→ **EXERCISE DESCRIPTION**: Give the entries again in full. Nothing may be altered.

→ **RECORDS FOR THE EXERCISE**:
-------------------------

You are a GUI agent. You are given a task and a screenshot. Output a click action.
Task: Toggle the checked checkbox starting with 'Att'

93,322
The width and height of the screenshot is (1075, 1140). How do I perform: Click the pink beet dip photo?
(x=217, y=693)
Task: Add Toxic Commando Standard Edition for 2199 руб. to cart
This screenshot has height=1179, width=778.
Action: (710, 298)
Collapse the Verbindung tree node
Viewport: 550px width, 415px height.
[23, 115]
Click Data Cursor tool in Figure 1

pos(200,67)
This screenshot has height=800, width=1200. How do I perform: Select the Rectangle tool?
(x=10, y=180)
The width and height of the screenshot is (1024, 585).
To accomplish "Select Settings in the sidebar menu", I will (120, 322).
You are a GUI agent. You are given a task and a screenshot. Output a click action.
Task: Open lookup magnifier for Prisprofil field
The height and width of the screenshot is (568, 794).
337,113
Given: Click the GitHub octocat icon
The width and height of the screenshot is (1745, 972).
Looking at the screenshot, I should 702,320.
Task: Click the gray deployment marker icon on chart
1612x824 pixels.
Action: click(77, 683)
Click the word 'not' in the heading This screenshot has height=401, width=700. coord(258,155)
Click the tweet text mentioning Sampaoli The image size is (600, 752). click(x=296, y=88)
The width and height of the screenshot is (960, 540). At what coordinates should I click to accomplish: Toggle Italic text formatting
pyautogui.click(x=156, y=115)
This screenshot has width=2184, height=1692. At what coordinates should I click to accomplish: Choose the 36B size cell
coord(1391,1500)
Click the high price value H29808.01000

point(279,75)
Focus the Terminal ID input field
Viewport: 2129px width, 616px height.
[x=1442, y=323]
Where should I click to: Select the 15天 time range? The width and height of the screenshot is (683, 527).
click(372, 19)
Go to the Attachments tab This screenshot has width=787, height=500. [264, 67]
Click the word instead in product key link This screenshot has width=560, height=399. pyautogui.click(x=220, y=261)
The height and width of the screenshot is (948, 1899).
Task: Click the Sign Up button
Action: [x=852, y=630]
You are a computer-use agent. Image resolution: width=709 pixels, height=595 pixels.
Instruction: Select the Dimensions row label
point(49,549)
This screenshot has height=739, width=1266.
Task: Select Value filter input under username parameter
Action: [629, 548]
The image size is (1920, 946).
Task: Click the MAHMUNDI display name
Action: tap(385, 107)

-------------------------

→ **RESPONSE TO THE TASK**:
You are a GUI agent. You are given a task and a screenshot. Output a click action.
Task: Toggle the checked checkbox starting with 'Att'

93,322
The width and height of the screenshot is (1075, 1140). How do I perform: Click the pink beet dip photo?
(x=217, y=693)
Task: Add Toxic Commando Standard Edition for 2199 руб. to cart
This screenshot has height=1179, width=778.
Action: (710, 298)
Collapse the Verbindung tree node
Viewport: 550px width, 415px height.
[23, 115]
Click Data Cursor tool in Figure 1

pos(200,67)
This screenshot has height=800, width=1200. How do I perform: Select the Rectangle tool?
(x=10, y=180)
The width and height of the screenshot is (1024, 585).
To accomplish "Select Settings in the sidebar menu", I will (120, 322).
You are a GUI agent. You are given a task and a screenshot. Output a click action.
Task: Open lookup magnifier for Prisprofil field
The height and width of the screenshot is (568, 794).
337,113
Given: Click the GitHub octocat icon
The width and height of the screenshot is (1745, 972).
Looking at the screenshot, I should 702,320.
Task: Click the gray deployment marker icon on chart
1612x824 pixels.
Action: click(77, 683)
Click the word 'not' in the heading This screenshot has height=401, width=700. coord(258,155)
Click the tweet text mentioning Sampaoli The image size is (600, 752). click(x=296, y=88)
The width and height of the screenshot is (960, 540). At what coordinates should I click to accomplish: Toggle Italic text formatting
pyautogui.click(x=156, y=115)
This screenshot has width=2184, height=1692. At what coordinates should I click to accomplish: Choose the 36B size cell
coord(1391,1500)
Click the high price value H29808.01000

point(279,75)
Focus the Terminal ID input field
Viewport: 2129px width, 616px height.
[x=1442, y=323]
Where should I click to: Select the 15天 time range? The width and height of the screenshot is (683, 527).
click(372, 19)
Go to the Attachments tab This screenshot has width=787, height=500. [264, 67]
Click the word instead in product key link This screenshot has width=560, height=399. pyautogui.click(x=220, y=261)
The height and width of the screenshot is (948, 1899).
Task: Click the Sign Up button
Action: [x=852, y=630]
You are a computer-use agent. Image resolution: width=709 pixels, height=595 pixels.
Instruction: Select the Dimensions row label
point(49,549)
This screenshot has height=739, width=1266.
Task: Select Value filter input under username parameter
Action: [629, 548]
The image size is (1920, 946).
Task: Click the MAHMUNDI display name
Action: tap(385, 107)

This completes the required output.